Sense8 - Series Finale - Foto Ufficiali

Quindi, il nodo centrale rimane il salvataggio di Wolfgang e lo scontro con Whispers. Le due ore e mezzo gravitano intorno a questo conflitto di base e attirano con forza tutto ciò che sarebbe estraneo e secondario. C’erano altre storyline come quella di Capheus, di Sun, di Kala. Non vengono ignorate (nulla lo è), ma sono solo un accompagnamento sporadico e dovuto di una puntata che si concentra su altro. Allo stesso modo sarebbe sbagliato dire che tutti i personaggi hanno la stessa importanza. Per ovvi motivi Wolfgang ha molto spazio, e così Will e Kala, ma anche la dolcissima Nomi. Riley e Sun si limiteranno ad accompagnare e sostenere il gruppo, prendendosi ogni tanto qualche momento sotto i riflettori. Lito e Capheus sono i più sacrificati.

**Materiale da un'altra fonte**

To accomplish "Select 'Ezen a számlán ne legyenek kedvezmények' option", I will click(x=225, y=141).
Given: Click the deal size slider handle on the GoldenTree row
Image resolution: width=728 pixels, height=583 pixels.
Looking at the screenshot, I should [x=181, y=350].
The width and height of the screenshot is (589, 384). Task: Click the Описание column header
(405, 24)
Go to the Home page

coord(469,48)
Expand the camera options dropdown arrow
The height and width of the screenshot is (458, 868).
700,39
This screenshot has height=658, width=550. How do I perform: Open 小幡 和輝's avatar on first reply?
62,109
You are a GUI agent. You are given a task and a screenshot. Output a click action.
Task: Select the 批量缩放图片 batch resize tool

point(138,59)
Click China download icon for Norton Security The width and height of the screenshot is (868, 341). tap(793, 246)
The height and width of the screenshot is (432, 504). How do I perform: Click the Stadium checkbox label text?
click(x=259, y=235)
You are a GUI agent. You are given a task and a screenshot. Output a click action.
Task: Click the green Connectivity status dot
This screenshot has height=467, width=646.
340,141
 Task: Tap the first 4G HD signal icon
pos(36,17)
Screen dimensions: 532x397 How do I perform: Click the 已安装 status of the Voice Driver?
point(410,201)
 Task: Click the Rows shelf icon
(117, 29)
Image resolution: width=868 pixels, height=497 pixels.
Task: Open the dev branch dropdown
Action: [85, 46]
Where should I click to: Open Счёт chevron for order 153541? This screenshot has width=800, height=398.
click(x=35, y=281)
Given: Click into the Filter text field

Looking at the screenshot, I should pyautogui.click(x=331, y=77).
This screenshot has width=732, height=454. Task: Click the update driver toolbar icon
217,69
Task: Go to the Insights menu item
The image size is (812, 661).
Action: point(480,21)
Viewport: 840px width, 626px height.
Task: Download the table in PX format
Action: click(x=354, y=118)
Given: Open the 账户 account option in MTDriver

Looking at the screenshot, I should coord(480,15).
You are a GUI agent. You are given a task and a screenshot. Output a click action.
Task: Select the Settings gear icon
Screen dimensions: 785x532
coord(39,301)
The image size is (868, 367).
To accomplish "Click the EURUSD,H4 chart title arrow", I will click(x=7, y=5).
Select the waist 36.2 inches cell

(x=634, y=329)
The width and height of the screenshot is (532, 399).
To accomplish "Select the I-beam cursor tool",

Le due ore e mezzo – una durata davvero spropositata, potrebbe essere il più lungo episodio di sempre per una serie tv – gestiscono agevolmente il ritmo di una narrazione che riesce a concedersi ampi momenti di respiro. Parte dell’equivoco nei primi episodi della serie consisteva nel familiarizzare con uno show a cui, per dircela tutta, la mitologia non interessava poi così tanto. Sì, le organizzazioni, gli esperimenti, tutte cose che servono a mandare avanti la trama, ma Sense8 è rimasta la storia di otto persone che riescono ad affrontare i loro problemi facendo parte di un gruppo. Soprattutto, una vicenda che non si è mai presa così tanto sul serio, ma che proprio per questo è stata capace di farci abbracciare la gioia del racconto e l’umanità contagiosa dei suoi protagonisti.

Questo ritorna in Amor Vincit Omnia (un titolo, riferimento all’Eneide, che è un manifesto dello show). Ci sono, inutile negarlo, forzature e conflitti banalizzati o risolti con un colpo di spugna. Avremo, nei primi minuti e ancora negli ultimi, la sensazione palese di una storia che tira le fila del discorso, con chiarimenti e risoluzioni velocissimi, tra un perdono e un abbraccio. Ma tutto viene accompagnato da uno sguardo sincero, da caratterizzazioni che si adagiano su un senso di condivisione e di pura gioia di vivere così universale da spazzare via ogni conflitto. Emblematici sono gli ultimi minuti della puntata, che contengono un’affermazione euforica e carnale, senza barriere o limiti, anche se grossolana e caotica come spesso la serie è stata in passato. Di meglio, sinceramente, non si poteva chiedere.